The program, which will start next fall, will offer a doctoral degree in educational leadership. The focus is on preparing leaders for small to midsize organizations in higher education, schools, and nonprofits. It will stress research, theory, and applying skills to the real world.

“The focus will be on helping professionals become better at their jobs and more effective,’’ Wylie said.

“It’s very exciting,’’ said Mary Huegel, vice president and dean of Endicott’s graduate school. “It’s nice to finally have it happen. It will just enhance everything we do.’’

Huegel said the program will start small, with a maximum of eight students, and possibly double in the second year. She added it is unlikely it will ever include more than 20 students because doctoral candidates require a high level of support from faculty, especially when writing their dissertations.

Huegel said the day after the announcement, she heard from 35 people interested in the program.

Wylie said the students “will be a very selective group of professionals who want to move into senior management at small colleges or nonprofits.’’

He added that for at least five years, current employees of Endicott cannot enroll in the program. “It is important that it is not perceived as a way for us to get our own people a doctorate,’’ he said.

Wylie expects the program to elicit interest from people across the country. “Boston and the area are such a draw for people who want to move into leadership roles,’’ he said.

Interested applicants can call Endicott’s graduate school with questions, and information will be on the college’s website, www.endicott.edu, in four to six weeks.
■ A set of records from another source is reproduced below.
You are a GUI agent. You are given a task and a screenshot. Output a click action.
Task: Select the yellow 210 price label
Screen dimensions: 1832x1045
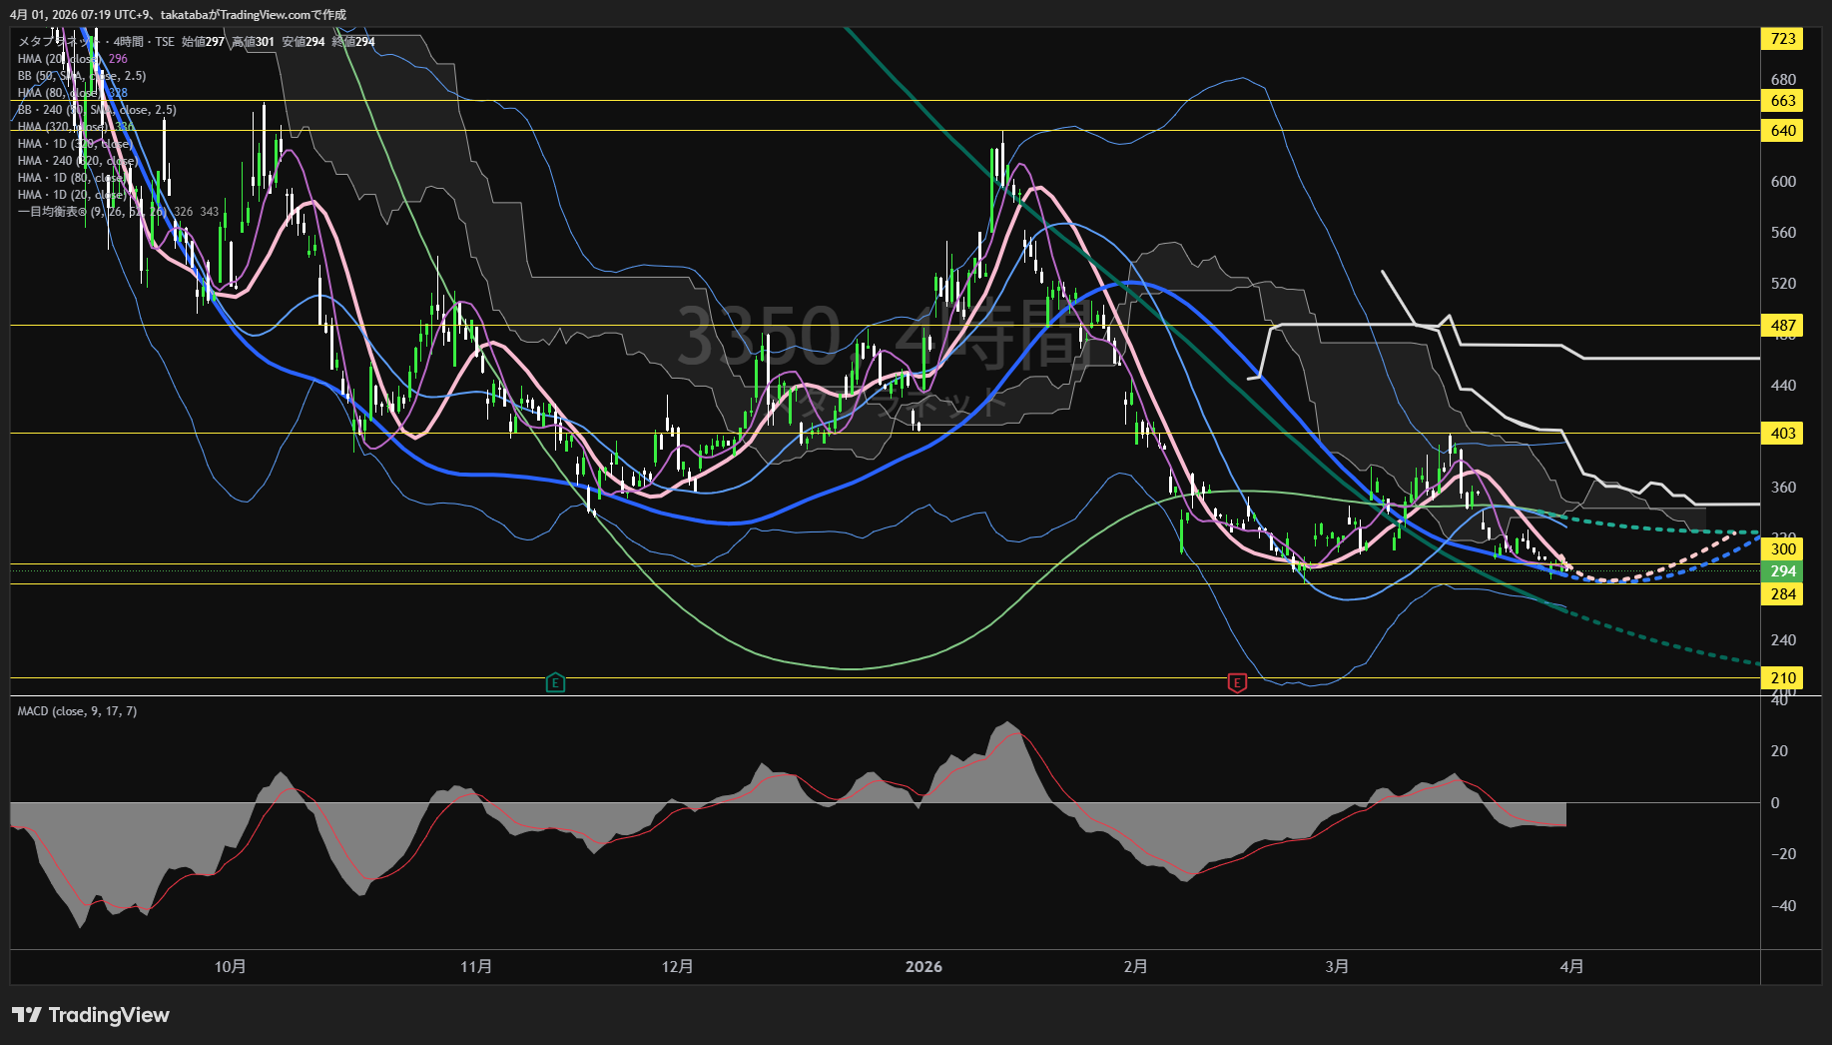point(1782,678)
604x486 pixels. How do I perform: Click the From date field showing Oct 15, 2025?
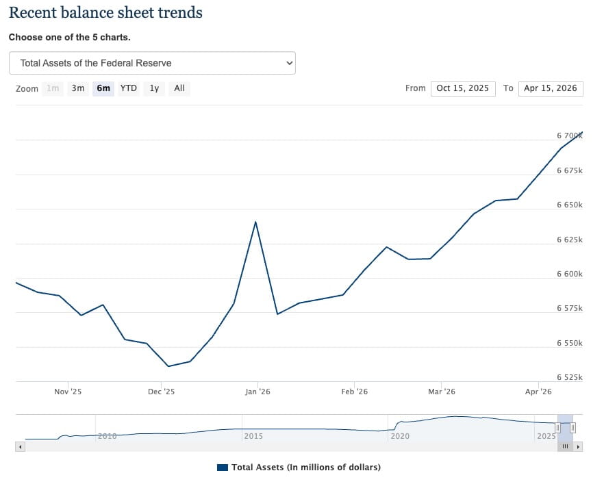[x=462, y=88]
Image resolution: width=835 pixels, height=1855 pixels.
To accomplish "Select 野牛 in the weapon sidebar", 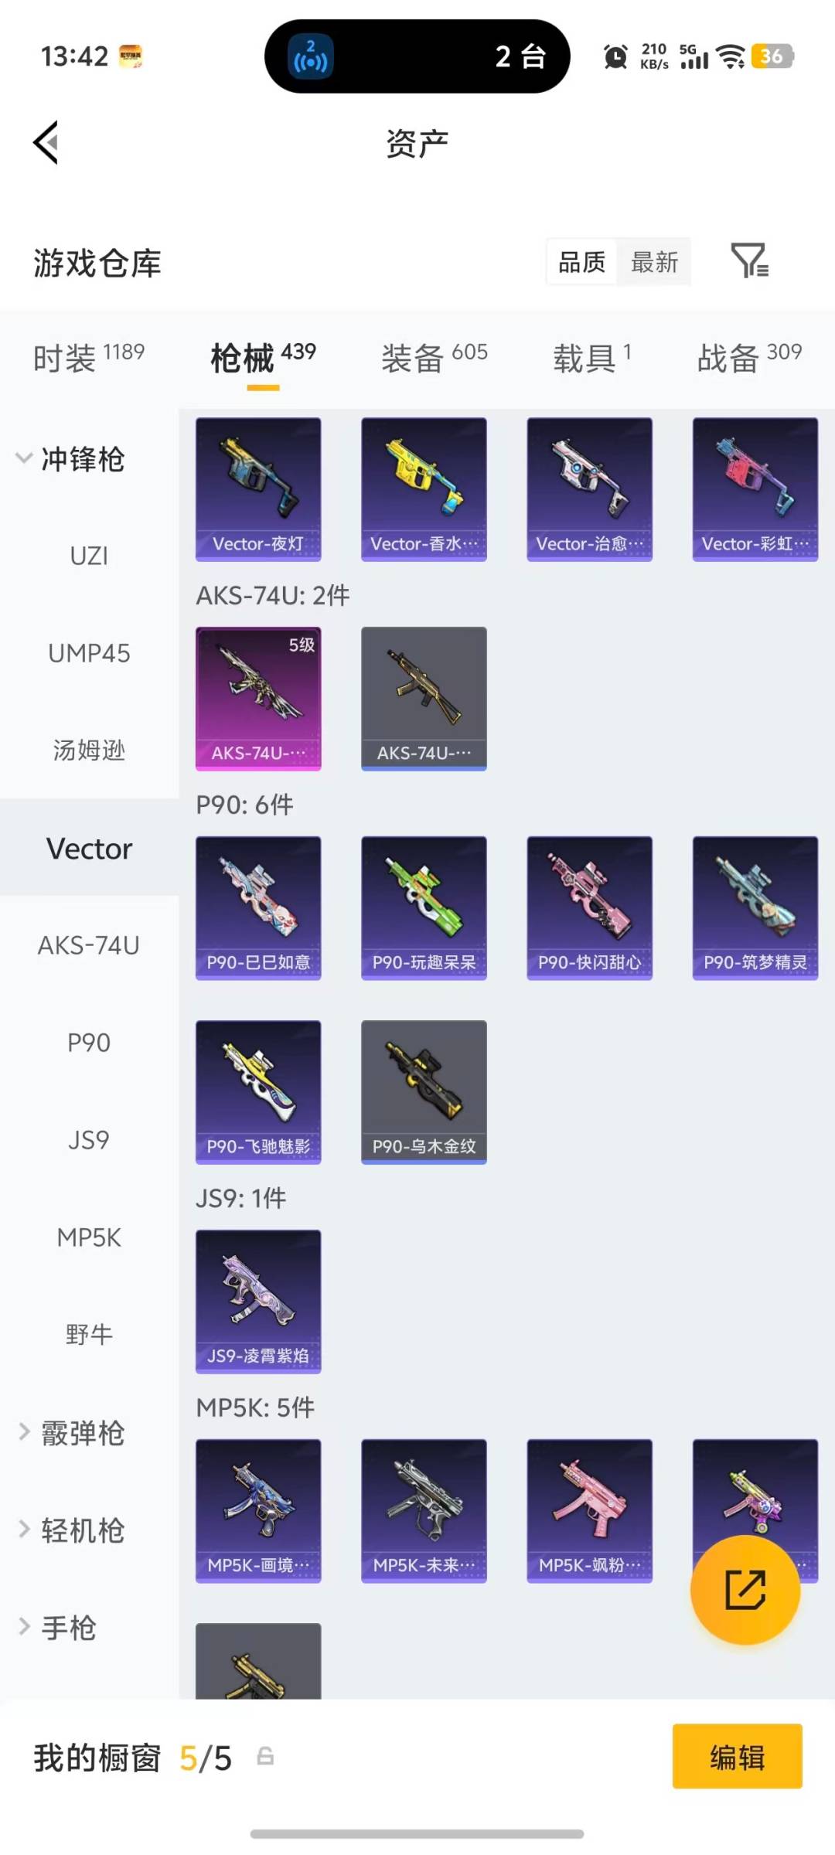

The program will begin accepting applications in early March.

Wylie added the college will probably pursue two or three other areas of doctoral study in the next few years. “We won’t go heavy into doctoral programs, but we’ll identify specific areas where there is a need that we think we can fill,’’ he said.

He emphasized that the college will remain “a student-focused institution,’’ as opposed to a research institution.

Nancy Harrington, a past president of Salem State University and chairman of the academic subcommittee of the Board of Higher Education, said, “I think it’s incredible we have a doctoral program on the North Shore, and it’s about time.’’

Harrington, who led Salem State from 1990 to 2007 and is now retired, said advanced degrees are becoming increasingly important. “Most students pursue their doctoral studies late in the afternoon or evenings. A trek into Boston or to another part of the state is overwhelming at the end of the day. It’s important for our citizens to have the opportunity to study locally.